_ACTIVITY A_
Summarize the passage on YAP1 expression during 3D differentiation in two sentences.
_ACTIVITY B_
Extend the passage on YAP1 expression during 3D differentiation past its final sentence.

_DOCUMENT TEXT_

Furthermore, transcriptome data showed that 3D differentiation further decreased genes related to the Hippo signaling pathway including YAP1, TEAD1, and TEAD2, and transcription factors directly bound to YAP1 and mediated YAP1-dependent transcription regulations (Cao et al., 2008) (Figure 5B). To confirm the expression of YAP1 and its targets, we performed RT-PCR in the pNSCs and differentiated cells in the 2D or 3D environment (Figure 5C). YAP1, TEAD1, and TEAD2 expression decreased more rapidly during differentiation in the 3D environment, comparably to the expression pattern of the neural stem cell marker SOX2. Moreover, CDC20 and MCM5, which are direct targets of the YAP1-TEADs complex and regulators of the cell cycle, also had their expression decreased more rapidly during differentiation in the 3D environment compared to the 2D environment. These data suggest that the rapid differentiation of simBOs is related to the dysfunction of YAP1 by translocation.

_RECORD EXCERPTS_

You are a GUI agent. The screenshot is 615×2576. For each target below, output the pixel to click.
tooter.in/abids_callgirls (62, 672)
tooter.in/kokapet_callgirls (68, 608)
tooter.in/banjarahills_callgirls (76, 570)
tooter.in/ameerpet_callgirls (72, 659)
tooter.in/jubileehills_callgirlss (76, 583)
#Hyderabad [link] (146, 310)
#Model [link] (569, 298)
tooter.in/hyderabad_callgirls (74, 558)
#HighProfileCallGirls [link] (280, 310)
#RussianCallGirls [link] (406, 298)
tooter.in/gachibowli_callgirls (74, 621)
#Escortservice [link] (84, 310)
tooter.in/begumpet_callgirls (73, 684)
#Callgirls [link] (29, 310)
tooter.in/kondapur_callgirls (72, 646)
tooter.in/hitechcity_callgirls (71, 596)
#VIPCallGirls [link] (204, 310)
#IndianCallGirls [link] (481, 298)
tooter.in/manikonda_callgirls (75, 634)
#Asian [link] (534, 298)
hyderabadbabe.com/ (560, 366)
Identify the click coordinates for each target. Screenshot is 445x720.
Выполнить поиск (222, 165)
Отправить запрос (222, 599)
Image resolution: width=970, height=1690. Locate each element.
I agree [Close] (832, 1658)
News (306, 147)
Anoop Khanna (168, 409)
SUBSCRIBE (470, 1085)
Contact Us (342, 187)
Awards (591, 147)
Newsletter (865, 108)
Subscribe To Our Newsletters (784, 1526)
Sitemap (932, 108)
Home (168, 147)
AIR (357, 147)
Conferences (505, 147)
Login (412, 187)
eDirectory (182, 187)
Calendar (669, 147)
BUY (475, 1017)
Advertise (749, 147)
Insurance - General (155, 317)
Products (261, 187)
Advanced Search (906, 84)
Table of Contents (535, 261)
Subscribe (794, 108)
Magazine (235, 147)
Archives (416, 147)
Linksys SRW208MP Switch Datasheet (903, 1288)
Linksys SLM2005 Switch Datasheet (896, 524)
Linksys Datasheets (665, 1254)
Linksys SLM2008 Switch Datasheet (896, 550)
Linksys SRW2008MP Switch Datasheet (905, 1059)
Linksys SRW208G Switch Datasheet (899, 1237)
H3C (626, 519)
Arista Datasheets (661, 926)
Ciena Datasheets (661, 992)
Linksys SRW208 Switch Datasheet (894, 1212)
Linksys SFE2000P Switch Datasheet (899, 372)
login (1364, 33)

_WRITTEN RESPONSE A_
Transcriptome data and RT-PCR showed that YAP1, TEAD1, and TEAD2 decreased more rapidly during differentiation in the 3D environment than in 2D, as did CDC20 and MCM5, which are direct targets of the YAP1-TEADs complex and regulators of the cell cycle. These data suggest that the rapid differentiation of simBOs is related to the dysfunction of YAP1 by translocation.

_WRITTEN RESPONSE B_
Generation of Midbrain-Like simBOs and PD Modeling

Next, we examined whether simBOs could be specified into midbrain-like organoids, which can replicate the pathology and drug response of PD. Because sonic hedgehog (Shh) and fibroblast growth factor 8 (FGF8) are key signaling molecules for midbrain specification (Arenas et al., 2015), we treated simBOs with Shh and FGF8 during differentiation (Figure 6A). Compared to spontaneously differentiated simBOs, the dopaminergic neuronal markers (TH and EN1) were robustly up-regulated in the midbrain-like simBOs (Figure 6B). In contrast, neuronal markers (TUBB3, DCX, and MAP2) were highly expressed in both spontaneously differentiated simBOs and midbrain-like simBOs. Immunofluorescence staining showed that TH+(tyrosine hydroxylase)/MAP2+ dopaminergic neurons were distributed throughout the midbrain-like simBOs (Figure 6C).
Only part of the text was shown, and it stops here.